# WHAT IS NEEDED
List each line of the data in which the string "computer" appears.
--- RECORDS FOR THIS TASK Enclosed Below ---
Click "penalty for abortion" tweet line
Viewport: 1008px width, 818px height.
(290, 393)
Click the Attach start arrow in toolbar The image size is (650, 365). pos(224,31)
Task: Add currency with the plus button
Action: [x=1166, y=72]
--- End of Enclosed RECORDS FOR THIS TASK ---
--- RECORDS FOR THIS TASK Enclosed Below ---
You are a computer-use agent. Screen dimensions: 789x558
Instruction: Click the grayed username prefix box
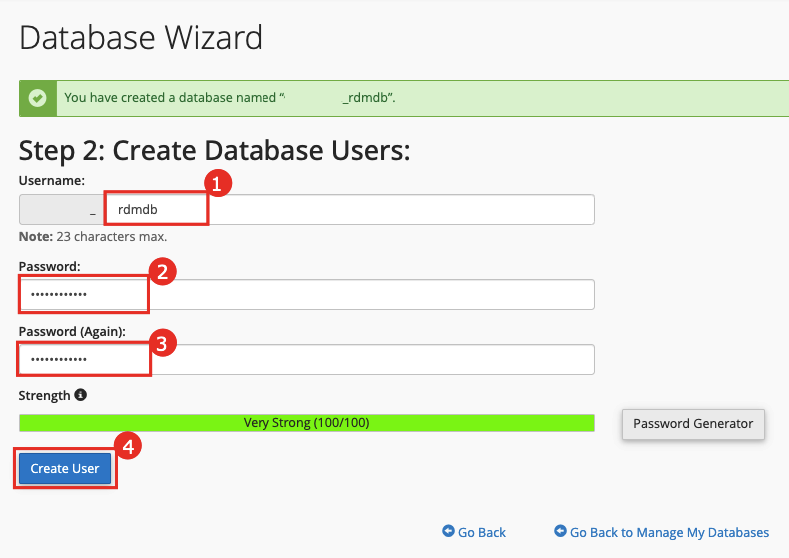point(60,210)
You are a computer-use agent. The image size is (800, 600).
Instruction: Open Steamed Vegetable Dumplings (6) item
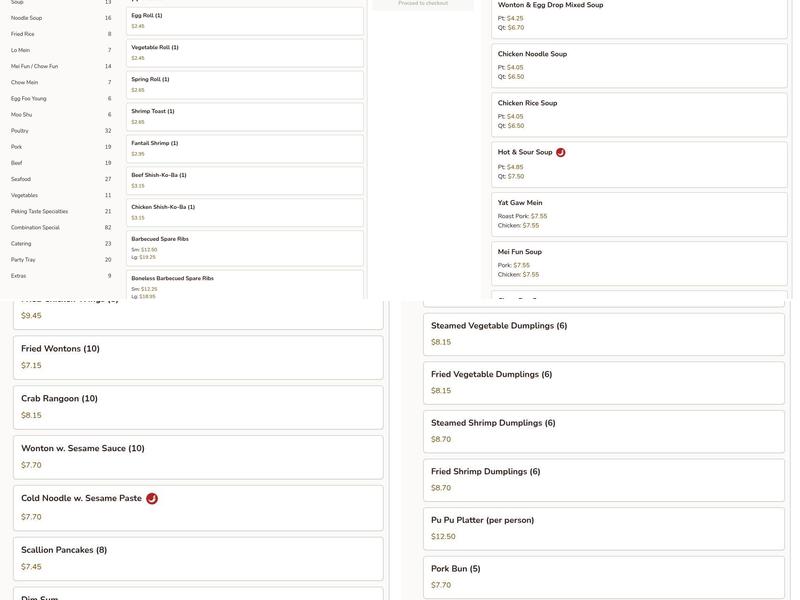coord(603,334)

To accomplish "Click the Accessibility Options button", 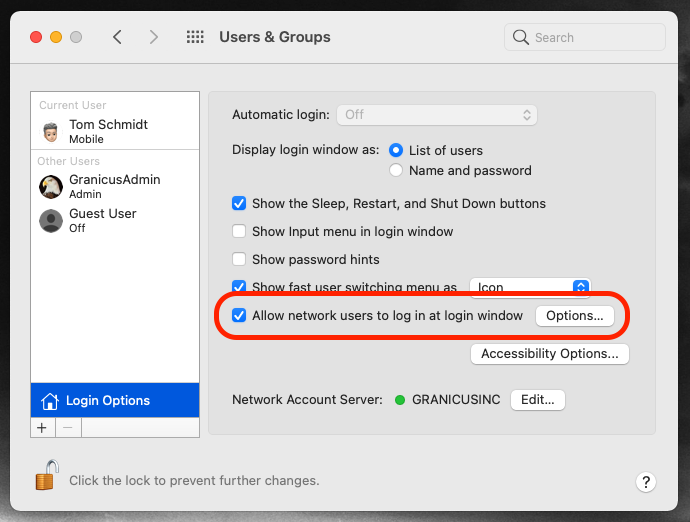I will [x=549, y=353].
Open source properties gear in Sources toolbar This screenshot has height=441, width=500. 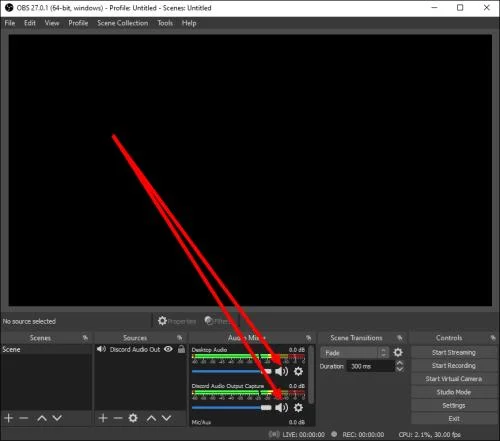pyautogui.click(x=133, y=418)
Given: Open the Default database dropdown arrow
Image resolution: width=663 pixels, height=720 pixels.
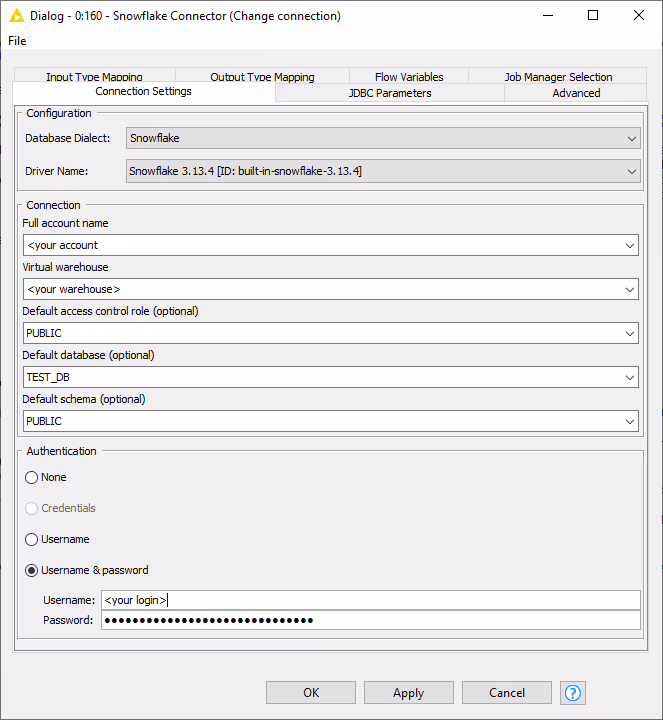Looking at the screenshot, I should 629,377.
--- End of Enclosed RECORDS FOR THIS TASK ---
# WRITTEN ANSWER
You are a computer-use agent. Screen dimensions: 789x558
You are a computer-use agent. The image size is (800, 600).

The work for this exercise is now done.